**WORK TO BE COMPLETED**
Retype the entries below without any change, beginning with the very first line and stopping after the line that contains "(x=1108, y=164)".

(Items from a dataset)
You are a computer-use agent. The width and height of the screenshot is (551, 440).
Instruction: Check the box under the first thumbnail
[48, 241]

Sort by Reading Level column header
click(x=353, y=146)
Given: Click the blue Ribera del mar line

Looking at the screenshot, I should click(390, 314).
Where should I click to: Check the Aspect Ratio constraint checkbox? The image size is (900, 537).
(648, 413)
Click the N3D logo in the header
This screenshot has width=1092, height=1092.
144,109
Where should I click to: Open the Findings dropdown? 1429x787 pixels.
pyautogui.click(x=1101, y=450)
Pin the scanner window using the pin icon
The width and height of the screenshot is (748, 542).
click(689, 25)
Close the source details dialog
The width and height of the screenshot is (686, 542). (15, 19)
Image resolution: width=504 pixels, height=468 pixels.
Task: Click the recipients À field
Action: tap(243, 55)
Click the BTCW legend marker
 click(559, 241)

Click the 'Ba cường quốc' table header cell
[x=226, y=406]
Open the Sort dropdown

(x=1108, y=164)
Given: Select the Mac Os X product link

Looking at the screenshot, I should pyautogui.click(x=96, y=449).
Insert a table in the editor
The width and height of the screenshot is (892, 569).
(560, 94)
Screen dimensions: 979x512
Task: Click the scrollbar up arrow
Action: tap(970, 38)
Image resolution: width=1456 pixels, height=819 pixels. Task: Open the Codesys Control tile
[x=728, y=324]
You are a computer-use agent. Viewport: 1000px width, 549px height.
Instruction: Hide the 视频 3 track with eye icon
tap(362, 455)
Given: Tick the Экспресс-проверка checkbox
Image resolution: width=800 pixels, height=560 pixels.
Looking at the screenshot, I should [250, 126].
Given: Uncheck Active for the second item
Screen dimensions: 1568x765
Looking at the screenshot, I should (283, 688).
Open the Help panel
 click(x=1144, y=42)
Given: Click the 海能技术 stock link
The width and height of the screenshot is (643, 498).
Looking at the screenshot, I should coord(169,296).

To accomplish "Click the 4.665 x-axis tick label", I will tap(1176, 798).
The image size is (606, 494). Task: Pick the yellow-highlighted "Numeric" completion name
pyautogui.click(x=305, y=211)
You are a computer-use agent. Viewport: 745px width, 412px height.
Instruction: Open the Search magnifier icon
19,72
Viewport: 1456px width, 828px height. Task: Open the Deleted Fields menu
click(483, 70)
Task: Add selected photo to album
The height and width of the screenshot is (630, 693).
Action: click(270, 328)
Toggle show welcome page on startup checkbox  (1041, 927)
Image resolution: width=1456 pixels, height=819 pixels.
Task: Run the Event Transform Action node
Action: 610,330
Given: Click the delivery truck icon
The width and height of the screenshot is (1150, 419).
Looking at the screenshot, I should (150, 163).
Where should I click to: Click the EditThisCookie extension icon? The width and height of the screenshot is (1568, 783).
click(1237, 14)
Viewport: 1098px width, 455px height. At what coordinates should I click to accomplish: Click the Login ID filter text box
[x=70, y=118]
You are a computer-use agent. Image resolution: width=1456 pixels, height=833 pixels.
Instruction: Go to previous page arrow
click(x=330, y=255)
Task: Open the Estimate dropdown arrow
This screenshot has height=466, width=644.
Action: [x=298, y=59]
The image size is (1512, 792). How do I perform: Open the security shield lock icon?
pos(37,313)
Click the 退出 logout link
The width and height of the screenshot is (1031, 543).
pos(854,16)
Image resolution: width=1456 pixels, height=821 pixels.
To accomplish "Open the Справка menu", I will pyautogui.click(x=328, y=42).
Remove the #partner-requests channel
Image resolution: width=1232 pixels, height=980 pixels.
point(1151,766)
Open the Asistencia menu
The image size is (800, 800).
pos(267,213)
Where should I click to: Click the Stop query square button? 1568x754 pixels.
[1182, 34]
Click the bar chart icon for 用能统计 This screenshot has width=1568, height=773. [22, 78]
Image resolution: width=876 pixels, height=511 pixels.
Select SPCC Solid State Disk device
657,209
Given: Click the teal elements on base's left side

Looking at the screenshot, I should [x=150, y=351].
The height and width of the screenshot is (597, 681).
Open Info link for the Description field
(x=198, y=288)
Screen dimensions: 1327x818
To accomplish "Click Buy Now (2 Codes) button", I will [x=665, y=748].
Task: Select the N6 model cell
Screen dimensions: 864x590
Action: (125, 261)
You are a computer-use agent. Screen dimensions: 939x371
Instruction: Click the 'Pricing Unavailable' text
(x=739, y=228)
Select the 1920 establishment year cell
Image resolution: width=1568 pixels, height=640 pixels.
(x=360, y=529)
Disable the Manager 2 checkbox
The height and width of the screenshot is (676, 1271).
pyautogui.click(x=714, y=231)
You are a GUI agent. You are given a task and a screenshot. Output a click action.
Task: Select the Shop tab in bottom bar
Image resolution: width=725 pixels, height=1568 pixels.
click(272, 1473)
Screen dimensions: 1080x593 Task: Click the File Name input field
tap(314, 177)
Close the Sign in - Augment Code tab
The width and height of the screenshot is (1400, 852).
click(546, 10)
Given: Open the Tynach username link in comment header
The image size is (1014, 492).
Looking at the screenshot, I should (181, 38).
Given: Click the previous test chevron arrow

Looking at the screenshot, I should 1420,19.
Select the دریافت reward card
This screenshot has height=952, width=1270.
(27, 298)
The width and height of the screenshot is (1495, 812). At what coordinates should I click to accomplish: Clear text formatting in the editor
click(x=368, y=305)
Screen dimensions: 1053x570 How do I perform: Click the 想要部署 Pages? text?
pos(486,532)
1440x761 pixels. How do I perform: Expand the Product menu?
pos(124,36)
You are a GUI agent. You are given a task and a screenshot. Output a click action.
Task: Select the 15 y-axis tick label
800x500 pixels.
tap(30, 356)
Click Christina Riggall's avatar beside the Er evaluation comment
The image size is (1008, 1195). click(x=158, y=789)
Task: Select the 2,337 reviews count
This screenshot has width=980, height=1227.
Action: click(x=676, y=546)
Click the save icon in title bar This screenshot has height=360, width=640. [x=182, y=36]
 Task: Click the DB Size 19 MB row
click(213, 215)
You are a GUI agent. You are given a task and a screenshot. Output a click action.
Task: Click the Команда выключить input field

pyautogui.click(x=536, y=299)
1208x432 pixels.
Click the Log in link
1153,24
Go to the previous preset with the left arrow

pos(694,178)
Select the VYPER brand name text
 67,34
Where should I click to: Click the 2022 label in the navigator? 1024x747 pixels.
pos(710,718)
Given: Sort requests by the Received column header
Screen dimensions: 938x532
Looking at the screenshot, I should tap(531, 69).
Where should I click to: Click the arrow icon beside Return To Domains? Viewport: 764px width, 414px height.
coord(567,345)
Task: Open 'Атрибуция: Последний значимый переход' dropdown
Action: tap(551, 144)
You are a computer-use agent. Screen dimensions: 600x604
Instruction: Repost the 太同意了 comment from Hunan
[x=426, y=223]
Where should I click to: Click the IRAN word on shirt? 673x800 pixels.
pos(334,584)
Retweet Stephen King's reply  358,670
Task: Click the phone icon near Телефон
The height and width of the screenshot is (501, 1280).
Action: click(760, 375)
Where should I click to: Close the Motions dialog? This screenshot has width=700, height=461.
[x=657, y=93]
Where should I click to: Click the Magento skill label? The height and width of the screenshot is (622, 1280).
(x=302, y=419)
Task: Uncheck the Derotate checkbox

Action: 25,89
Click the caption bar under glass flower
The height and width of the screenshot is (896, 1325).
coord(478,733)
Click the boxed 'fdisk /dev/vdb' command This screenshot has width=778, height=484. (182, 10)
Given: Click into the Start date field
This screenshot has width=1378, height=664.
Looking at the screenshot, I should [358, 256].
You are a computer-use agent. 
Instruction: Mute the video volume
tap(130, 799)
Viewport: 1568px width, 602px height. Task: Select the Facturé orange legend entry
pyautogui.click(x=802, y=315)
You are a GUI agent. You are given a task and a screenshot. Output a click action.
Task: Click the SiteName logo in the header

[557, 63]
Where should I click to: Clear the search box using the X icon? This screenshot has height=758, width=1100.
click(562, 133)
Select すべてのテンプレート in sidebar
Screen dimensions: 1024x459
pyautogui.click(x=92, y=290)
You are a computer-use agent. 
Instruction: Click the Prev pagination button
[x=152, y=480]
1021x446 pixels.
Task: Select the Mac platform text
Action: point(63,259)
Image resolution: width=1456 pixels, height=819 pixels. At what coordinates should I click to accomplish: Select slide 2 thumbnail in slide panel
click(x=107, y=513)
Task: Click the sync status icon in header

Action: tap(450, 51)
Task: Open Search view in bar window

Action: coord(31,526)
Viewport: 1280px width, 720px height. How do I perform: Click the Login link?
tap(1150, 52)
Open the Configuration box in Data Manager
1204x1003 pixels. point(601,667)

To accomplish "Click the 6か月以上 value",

**THE OUTPUT**
You are a computer-use agent. The width and height of the screenshot is (551, 440).
Instruction: Check the box under the first thumbnail
[48, 241]

Sort by Reading Level column header
click(x=353, y=146)
Given: Click the blue Ribera del mar line

Looking at the screenshot, I should click(390, 314).
Where should I click to: Check the Aspect Ratio constraint checkbox? The image size is (900, 537).
(648, 413)
Click the N3D logo in the header
This screenshot has width=1092, height=1092.
144,109
Where should I click to: Open the Findings dropdown? 1429x787 pixels.
pyautogui.click(x=1101, y=450)
Pin the scanner window using the pin icon
The width and height of the screenshot is (748, 542).
click(689, 25)
Close the source details dialog
The width and height of the screenshot is (686, 542). (15, 19)
Image resolution: width=504 pixels, height=468 pixels.
Task: Click the recipients À field
Action: tap(243, 55)
Click the BTCW legend marker
 click(559, 241)

Click the 'Ba cường quốc' table header cell
[x=226, y=406]
Open the Sort dropdown

(x=1108, y=164)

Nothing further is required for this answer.